Z'graggen Heidi · Ständerat · 2026-06-18
Z'graggen Heidi · Ständerat · Uri · Die Mitte-Fraktion. Die Mitte. EVP. · 2026-06-18
Wortprotokoll
Ich danke zunächst dem Bundesrat für seine ausführliche Stellungnahme zu meinem Postulat. Der Bundesrat zeigt auf, und das durchaus nachvollziehbar, dass bereits heute verschiedene Instrumente bestehen, um ältere Mitarbeitende in der Bundesverwaltung und in den bundesnahen Betrieben zu unterstützen und auch zu halten. Ebenso halte ich aufgrund der Aussagen des Bundesrates fest, dass die Bundesverwaltung den demografischen Wandel grundsätzlich erkannt hat und sich darauf ausrichtet. Denn der Fokus auf lebenslanges Lernen sowie auf die Sicherung von Erfahrung und Kompetenzen ist richtig und wichtig. Gleichzeitig zeigt die Antwort des Bundesrates allerdings auch, dass der Bundesrat keinen vertieften Bericht hierzu machen möchte, da keine Hinweise auf eine systematische Altersdiskriminierung vorliegen würden und bestehende Controlling-Instrumente auch keine Auffälligkeiten zeigen.
Hier stellt sich aus meiner Sicht die zentrale Frage. Wir diskutieren in der Schweiz ja seit Jahren und seit Kurzem sehr intensiv über den Fachkräftemangel und über die Frage, wie der Bedarf an Arbeitskräften in Zukunft gedeckt werden soll. Es ist uns allen klar, dass es einen starken Einfluss auf die Zuwanderung hat, wenn wir das inländische Potenzial an Arbeitskräften nicht konsequent ausschöpfen. Ältere Mitarbeitende verfügen über wertvolle Erfahrungen und Fachwissen, und es ist eine berechtigte Frage, ob dieses Potenzial im heutigen Arbeitsmarkt, insbesondere in grossen Organisationen, optimal genutzt wird.
Der Bundesrat sagt, es gebe keine Hinweise auf strukturelle Probleme. Es ist aber bekannt, dass gerade indirekte oder schleichende Entwicklungen in Personalstrukturen nicht immer unmittelbar erkennbar sind. Genau deshalb zielt mein Postulat nicht auf die Unterstellung eines Fehlverhaltens ab, und es geht auch nicht darum, bestehende Massnahmen infrage zu stellen, im Gegenteil. Die Bundesverwaltung und im Besonderen die bundesnahen Betriebe gehören zu den grössten Arbeitgebern der Schweiz.

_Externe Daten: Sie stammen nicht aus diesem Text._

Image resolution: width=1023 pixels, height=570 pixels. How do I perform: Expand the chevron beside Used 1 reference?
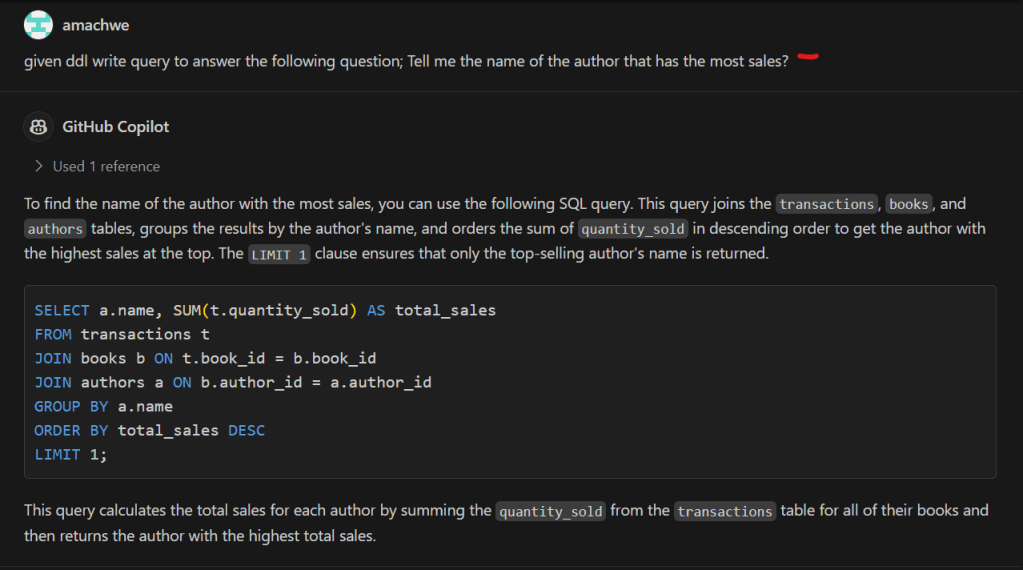(39, 166)
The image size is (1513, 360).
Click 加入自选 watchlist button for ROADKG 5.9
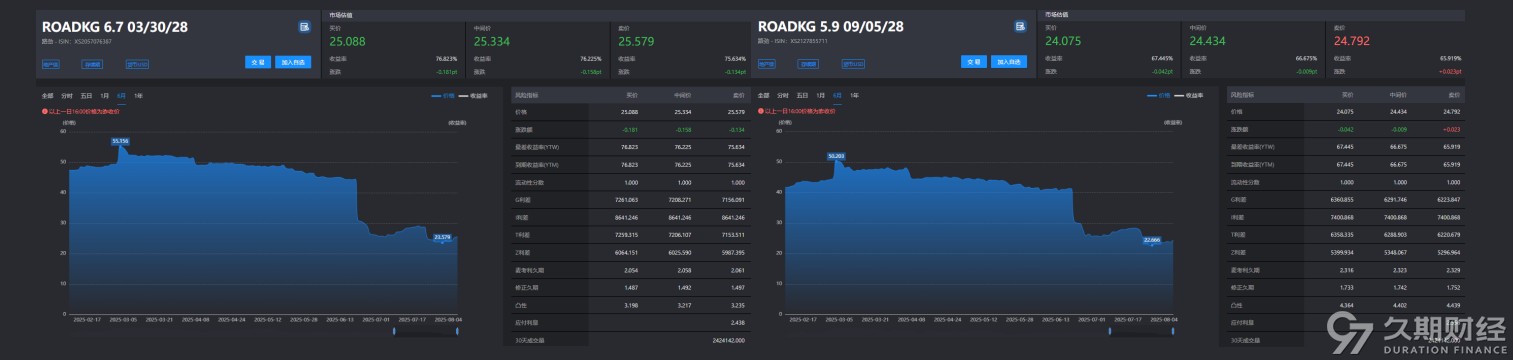pos(1009,62)
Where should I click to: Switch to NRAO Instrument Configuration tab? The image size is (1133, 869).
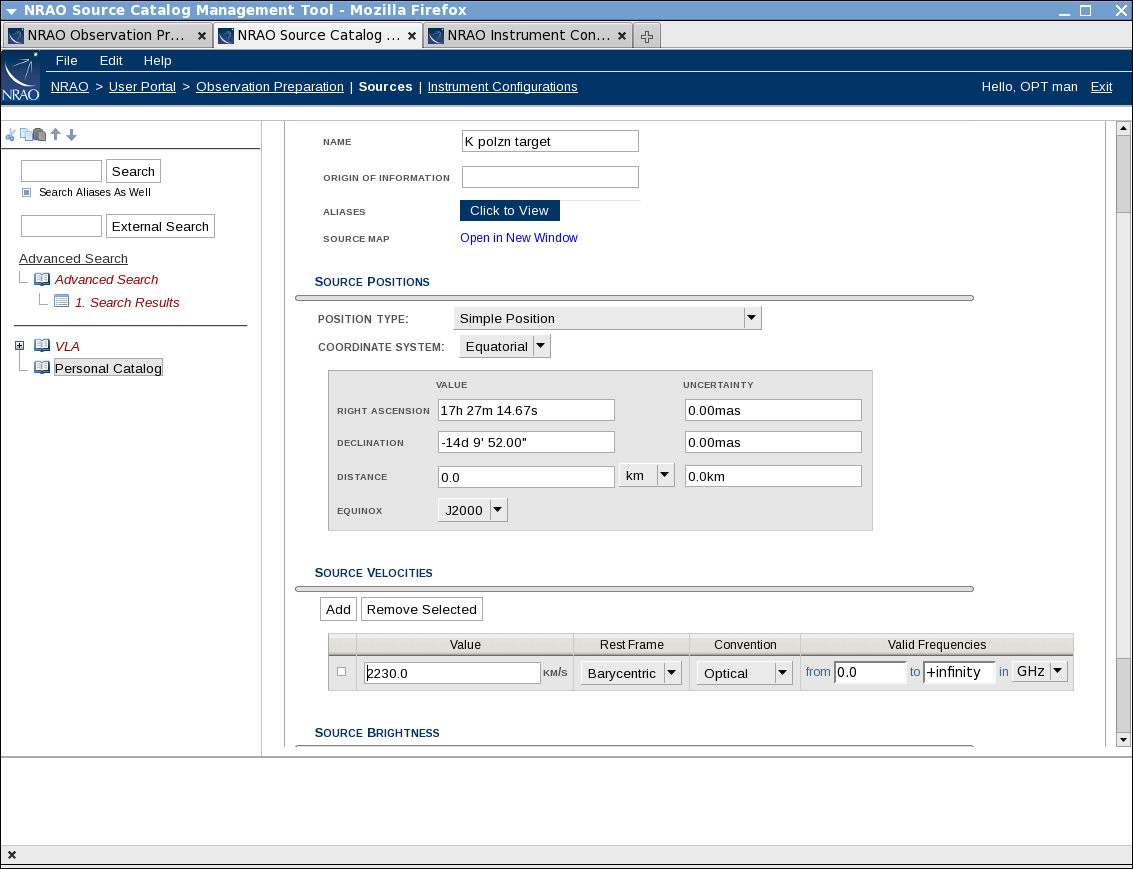528,35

Sie prägen den Arbeitsmarkt erheblich und haben damit auch eine besondere Verantwortung und Vorbildfunktion. Was dort im Umgang mit älteren Mitarbeitenden geschieht, hat Signalwirkung für die gesamte Wirtschaft. Ich rede von älteren Arbeitnehmenden, und da muss man heute bereits an Personen ab 50 oder 55 denken. Vor diesem Hintergrund erscheint es sinnvoll, die Situation gesamthaft zu analysieren: die Altersstruktur, die Entwicklung von Frühpensionierungen, die tatsächlichen Weiterbeschäftigungsmöglichkeiten sowie die Wirkung der bestehenden Instrumente in der Praxis. Dabei geht es auch um eine grundsätzliche Frage der Arbeitsmarktpolitik, ich habe es schon angesprochen: Nutzen wir das vorhandene Potenzial erfahrener Arbeitskräfte konsequent genug, bevor wir über zusätzliche Rekrutierungswege diskutieren? Ein solcher Bericht würde Transparenz schaffen sowie eine faktenbasierte Grundlage für die weitere Diskussion liefern, und er könnte aufzeigen, wo bestehende Massnahmen gut wirken und wo allenfalls noch Optimierungsmöglichkeiten bestehen. Ich bin der Auffassung, dass ein solcher Überblick sinnvoll ist. Der Bund sollte bei sich selbst beginnen und mit gutem Beispiel vorangehen, indem er das Potenzial erfahrener Mitarbeiter der Bundesverwaltung und bundesnaher Betriebe konsequent nutzt und sichtbar macht, wie eine moderne, altersinklusive Personalpolitik in der Praxis funktioniert, denn er hat auch eine Vorbildfunktion für die Wirtschaft.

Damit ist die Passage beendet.